Words by Tony Topping | Published 06.05.2026

A few years ago I enjoyed a volunteer role at the National Football Museum in Manchester for a couple of hours a week; it’s something I may return to one day. There are some fascinating artefacts in the museum and every one of them as a story behind them.

This story features one of those items - the 1966 World Cup Trophy.

As we all know, the 1966 World Cup was a triumph for the host nation and it heralded a new era for the England football team. Just so happened it was an era of winning bugger all ever again. The Jules Rimet Trophy (Originally the Victory Trophy) was a thing of beauty unlike the ugly leg of Serrano ham they win nowadays.

Prior to the 1966 event the English FA asked FIFA if they could make a replica of the World Cup. FIFA said no, but this was the English so they went and had one made anyway.
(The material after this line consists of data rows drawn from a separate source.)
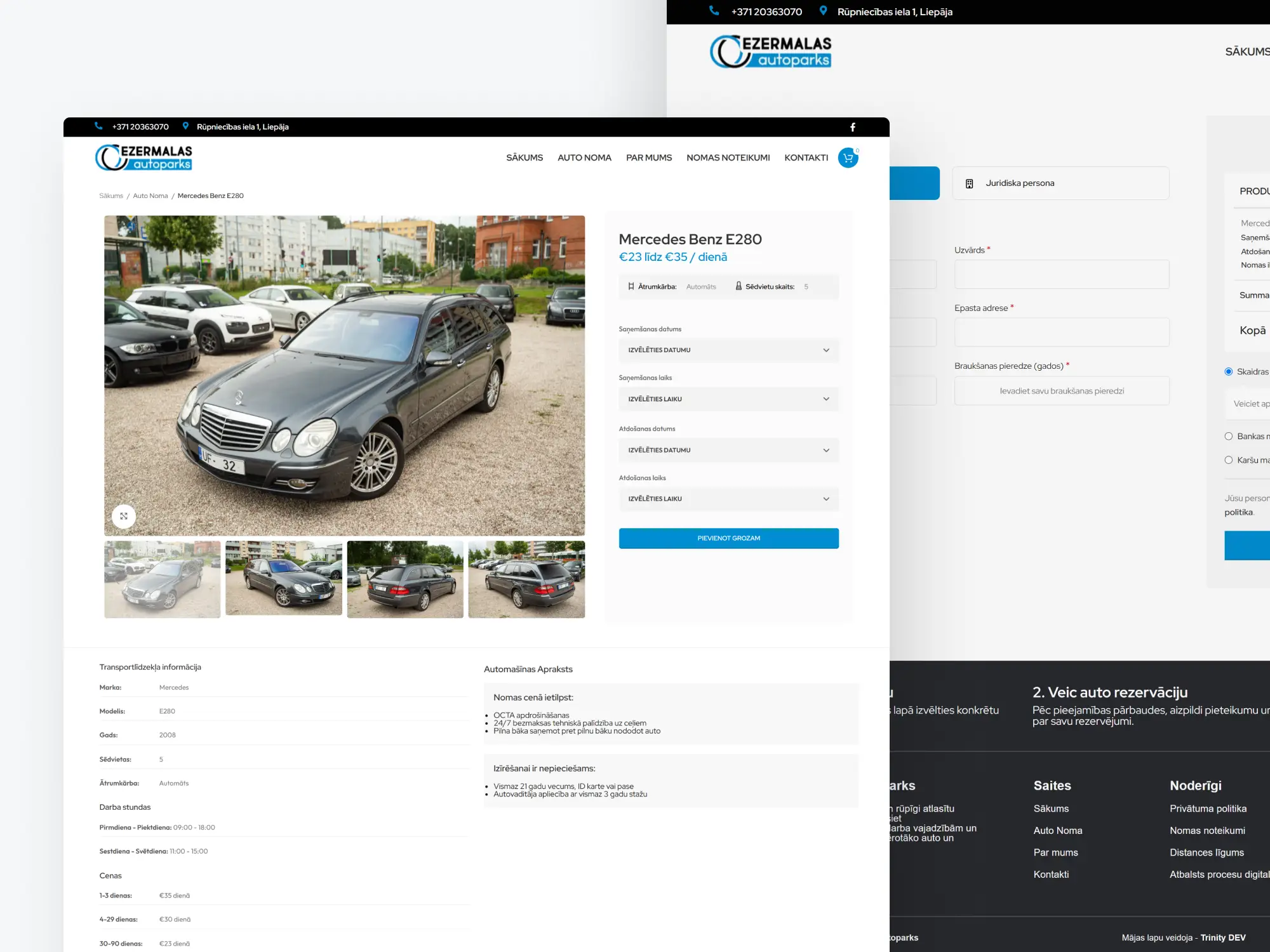Click the seat icon beside Sēdvietu skaits

pyautogui.click(x=739, y=286)
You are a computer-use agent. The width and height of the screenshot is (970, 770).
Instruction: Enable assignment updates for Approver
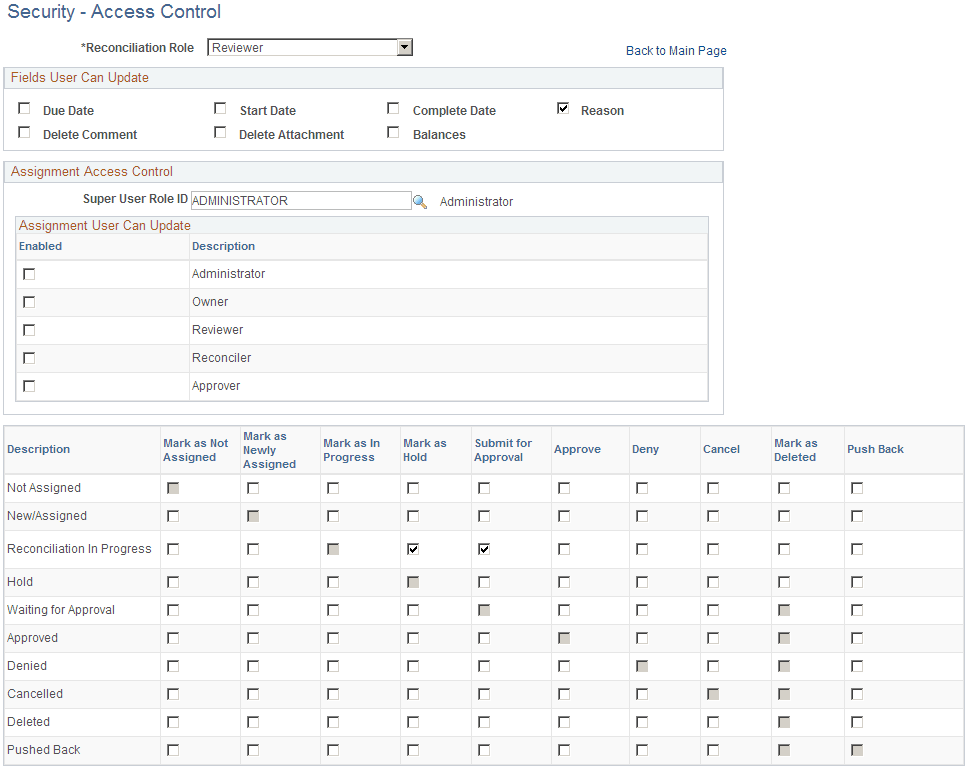29,385
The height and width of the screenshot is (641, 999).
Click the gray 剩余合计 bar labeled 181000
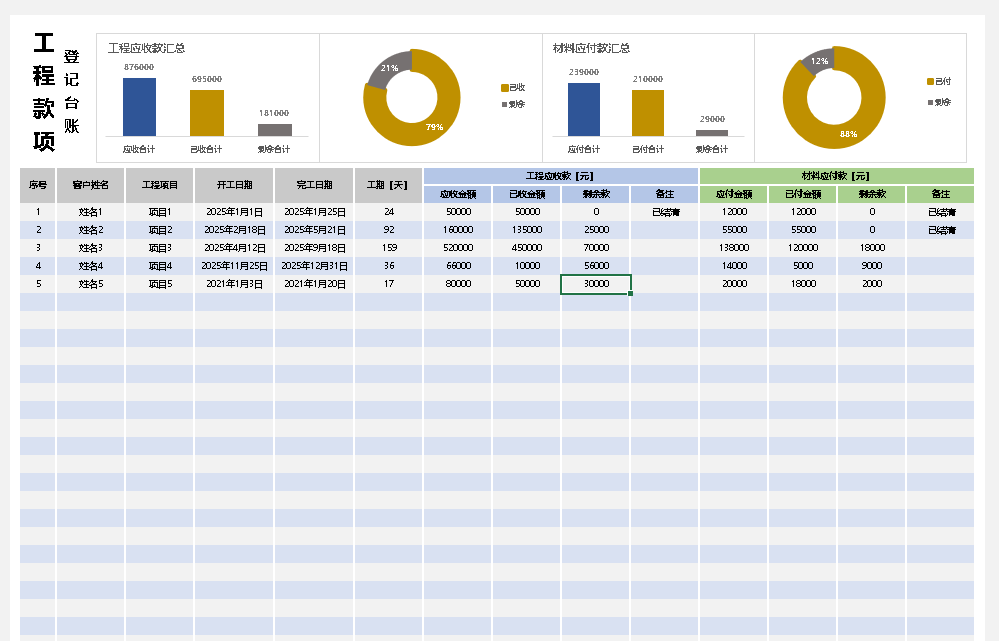(274, 130)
The man responsible for creating the replica was the jeweller, George Bird. He fashioned an exact copy to be used in exhibitions instead of the real World Cup which was stolen four months before the tournament but fortunately found by a dog called Pickles.

The trophy had been on display at a Gibbons Stamp exhibition alongside stamps worth ten times more than what the World Cup was valued at. Security at the event could be best described as “lax”; in fact it was at “It’ll be reet” level with one guard reportedly in his seventies.
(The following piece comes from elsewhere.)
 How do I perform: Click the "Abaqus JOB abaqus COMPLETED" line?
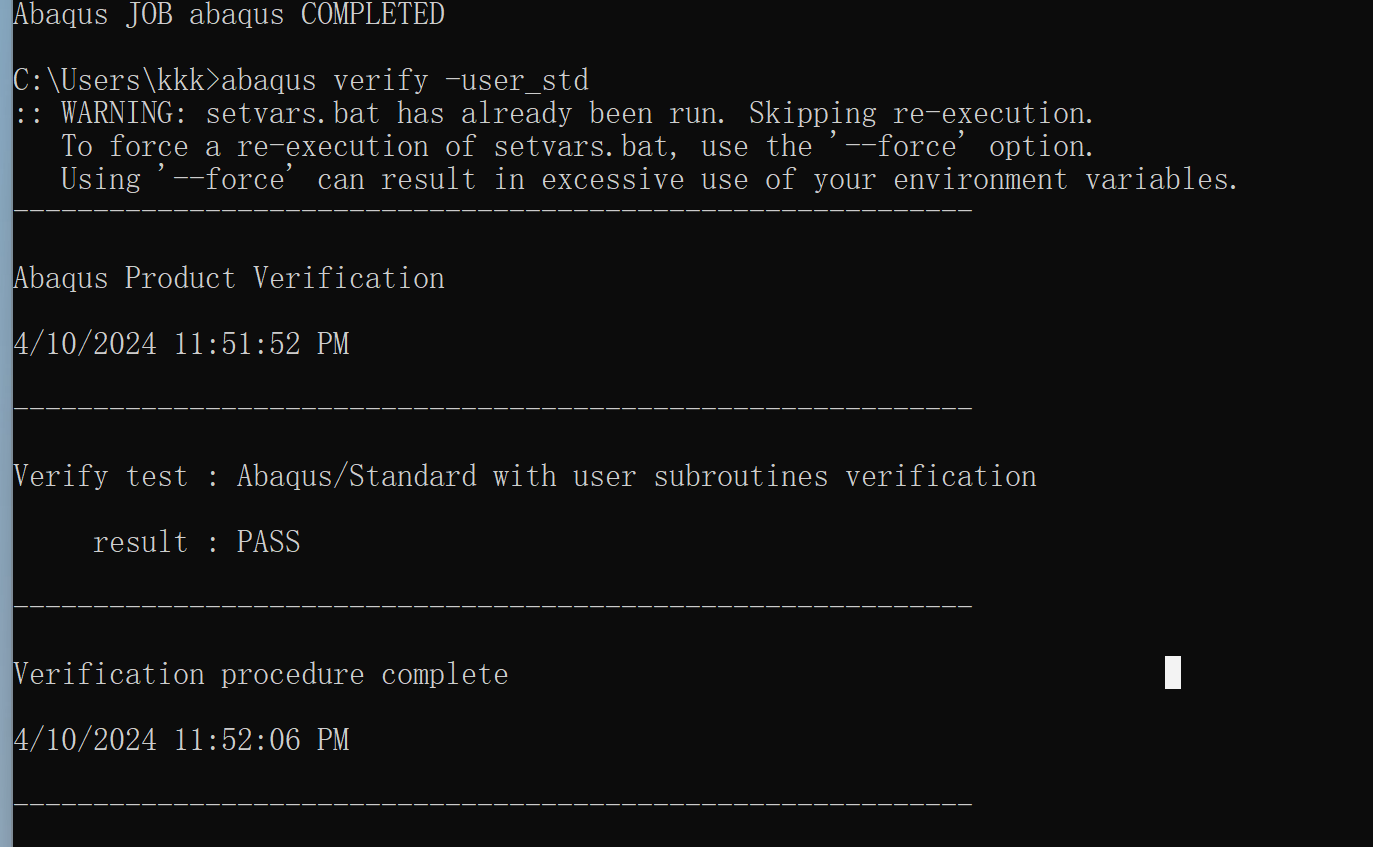coord(229,15)
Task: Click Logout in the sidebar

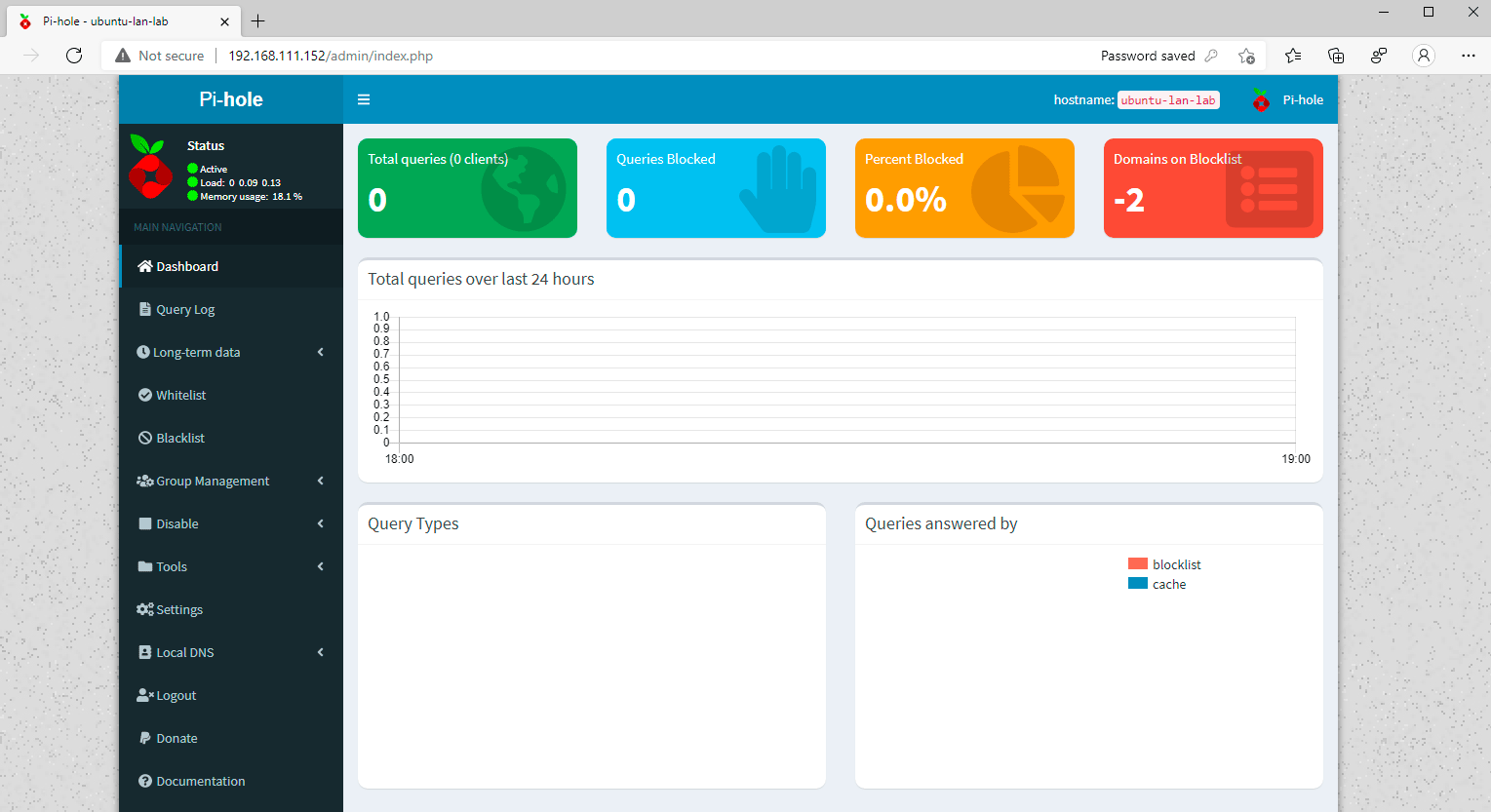Action: click(176, 695)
The petty thief Edward Bletchley was jailed for two years after a gang of kids captured him in a thrilling chase across the rooftops of London. That last bit may not be true but it would have been more fitting. Bletchley always insisted he was just the middle man for a crime kingpin known as “The Pole”.

Pickles the dog, who recovered the World Cup trophy.
Photo Credit: Rex Features

Pickles the dog found long-lasting fame and even appeared in a film “The Spy with the Cold Nose” alongside Eric Sykes and June Whitfield. The owner of Pickles, Mr David Corbett, was rewarded £3000 and he used the money to buy a new house in Surrey. Pickles was awarded the silver medal by the National Canine Defence League (I often wonder what you had to do to get the Gold Medal) and he also won a year’s supply of dog food from Spillers.
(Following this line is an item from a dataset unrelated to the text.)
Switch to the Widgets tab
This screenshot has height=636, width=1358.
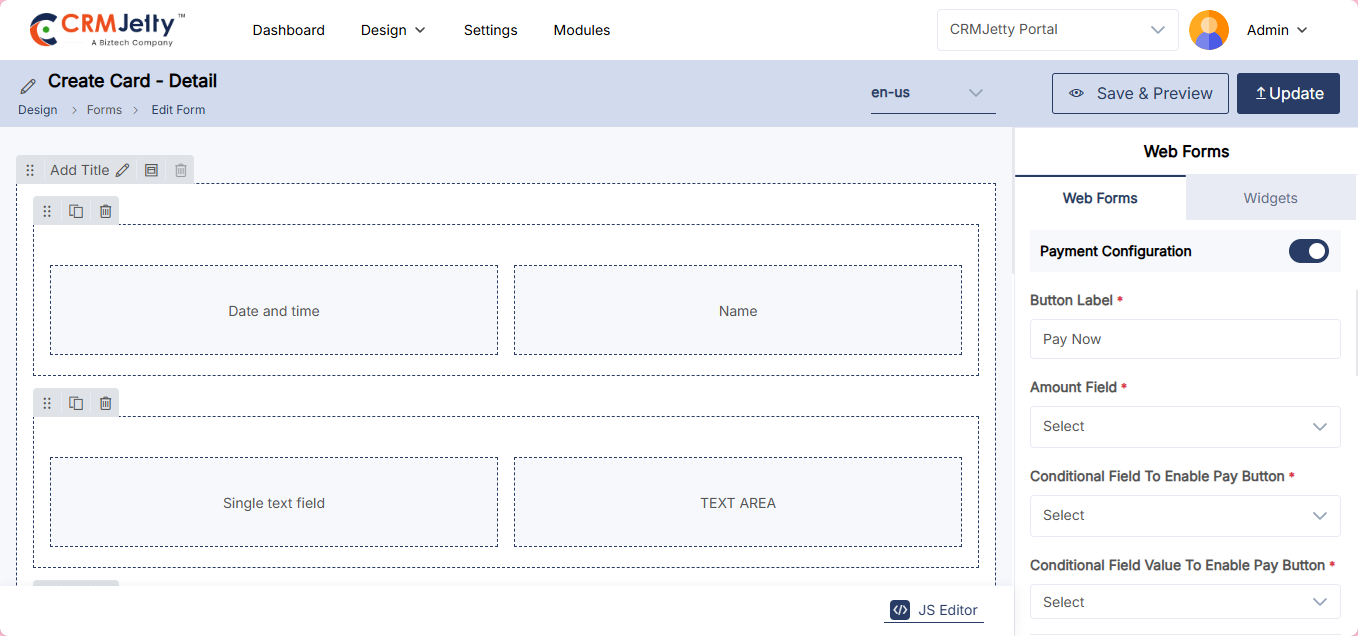1270,198
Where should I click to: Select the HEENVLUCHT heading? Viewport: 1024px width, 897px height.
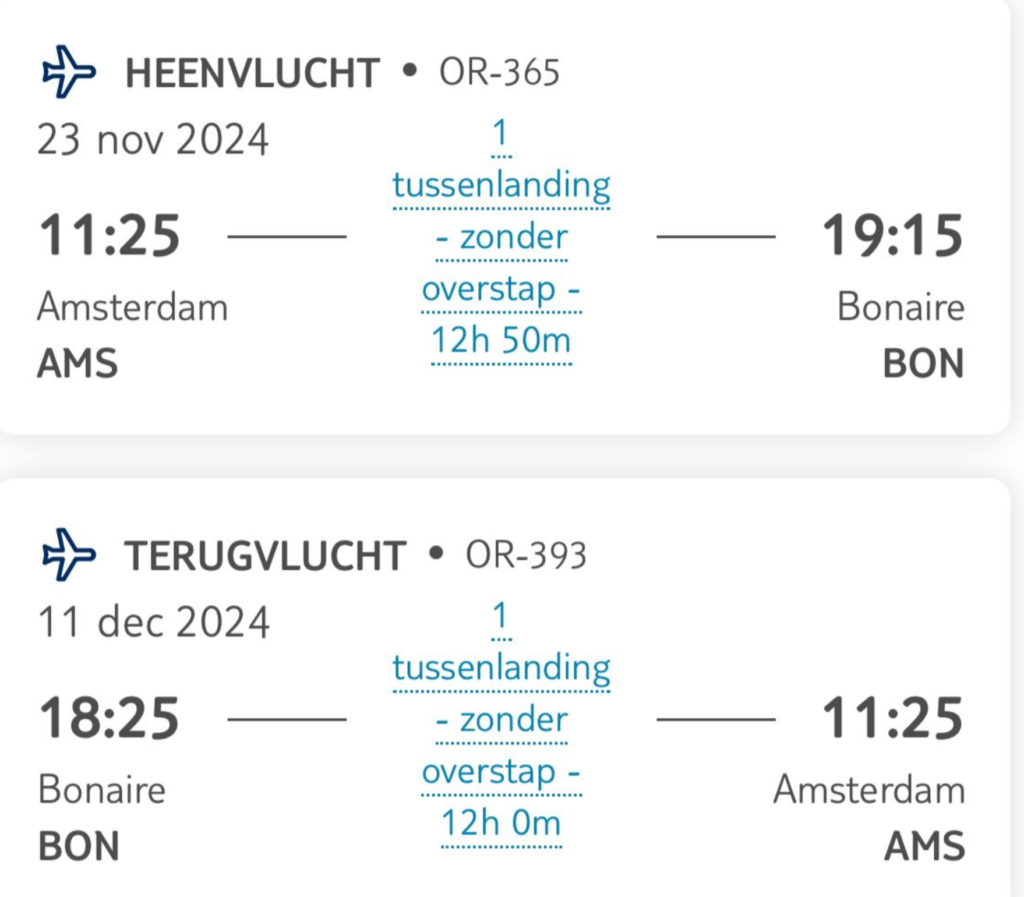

Sadly, I don’t think Pickles ever got to eat the last tin of that dog food. He was strangled by his choke chain which caught on a tree branch whilst chasing a cat. Pickles was buried in Mr Corbett’s garden where he remains to this day with a little plaque commemorating his place in football folklore.

But what happened to the replica World Cup, and why was it made? Some people say it was made before the trophy was stolen to put in exhibitions instead of the real one. Others say it was made after the genuine one was stolen.

So, was the FA going to present the replica to the World Cup-winning side and say it was the real one? I wouldn’t have been surprised if they had done to save embarrassment.

The fact is that when England left the field that glorious day and returned to the dressing room, the real trophy was never seen again until the next World Cup in Brazil.

None of the England players knew that the trophy they proudly showed to the nation was the replica one. A policeman went into the England dressing room with the replica and took the real one from the exhausted Nobby Stiles who was prone on a bench and placed the fake one into his hand.

Police display the Jules Rimet trophy to the press in London following its discovery by Pickles.
Photo Credit: Rex Features

The genuine World Cup was then placed in a safe and never shown to the public. Every photograph you see of the cup from the moment the players left the field is of the replica one. Only a handful of people knew this act of subterfuge and all were sworn to secrecy.

In 1970, Brazil won the cup for the third time and were allowed to keep the trophy. Sadly the cup was stolen yet again in 1983 from the Brazil Football Federation headquarters in Rio de Janeiro and was never seen again. It was widely believed to have been melted down but the thieves would have had a shock; the trophy was gold-plated silver, not solid gold as most people thought.

The replica cup lay under George Bird’s bed wrapped up in an old cloth and even survived two burglaries at the house, and there it remained until George passed away in 1995. Clearing his home after his death, his family found the parcel and were amazed when the cloth fell away to reveal the golden figure of the World Cup!

They put the trophy up for auction at Sotherby’s and it was listed as a replica. The family hoped it would sell for around £10,000. That modest figure was surpassed easily and it was eventually bought by a mystery bidder for £254,500!

The mystery bidder turned out to be FIFA under the orders of Secretary Sepp Blatter to win the auction no matter the cost. FIFA couldn’t risk the chance that this was the real World Cup, stolen in 1983. But when they examined the cup it proved to be made of bronze with a gold exterior. They donated the cup to The National Football Museum where it can be seen to this day.

It’s thought that there could be up to five fake World Cups doing the rounds. At the 1954 World Cup people remarked that the trophy looked different from its predecessor in 1950.

It’s possible we will never find out the real story, but God bless old Pickles.

Memorial to Pickles the dog in his owner's back garden.